Look for popular annuals like impatiens, begonias, petunias and calibrachoa for good looks from early spring to first frost. Some hardy annuals like pansies and snapdragons will even tolerate a bit of frost.
Favorite annual selections include:
- Geraniums are known for their long-lasting blooms in shades of pink, red, white, orange and purple. The flowers we often call geraniums are actually pelargonium, still beautiful, still easy care. Attractive to butterflies and hummingbirds, they're great for mixed gardens and containers. Plant them in full sun and keep withered blooms picked off for more flowers.
- Popular impatiens are easy-care annuals that come in a variety of bright colors. Ideal for beds, borders or containers, impatiens bloom in partial shade, although some types can take full sun. (Check the plant's tag or label to find out.) Try planting impatiens in hanging baskets and planters on your porch, where hungry deer can't snack on their pretty blooms.
- Marigolds are cheerful plants with bright yellow, orange or multi-colored blooms. Grow them in or near your vegetable garden, where their fragrance is said to deter pests from snacking. These fast-growing annuals are sold as dwarf or full-sized varieties. Give marigolds full to partial sun and remove their faded flowers to encourage new blooms from spring through fall.
- For vertical pops of color on a porch or trellis, add morning glory vines to your yard or garden. With their vibrant flowers and lush, green leaves, morning glories add spring color to arbors, fences, trellises or mailboxes. Morning glories are easy to grow from seed, but wait until the soil is reliably warm, or about 64 degrees Fahrenheit, before sowing them outside.
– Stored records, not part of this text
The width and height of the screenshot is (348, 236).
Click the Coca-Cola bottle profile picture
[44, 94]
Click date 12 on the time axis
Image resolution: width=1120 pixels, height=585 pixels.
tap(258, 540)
Give them a spot with at least six hours of sun a day.
- Zinnias, with their red, yellow, orange and other brightly-colored blooms, will draw butterflies to your garden. These fast-growing flowers grow easily from seed directly sown into soil after the last frost in spring. Plant tall zinnias at the back of beds and shorter varieties in borders, in the front of beds or in containers. Cut zinnias, make bouquets and enjoy their blooms in your home. Snip the faded flowers to encourage new growth and keep the plants looking neat. Zinnias thrive in full to partial sun.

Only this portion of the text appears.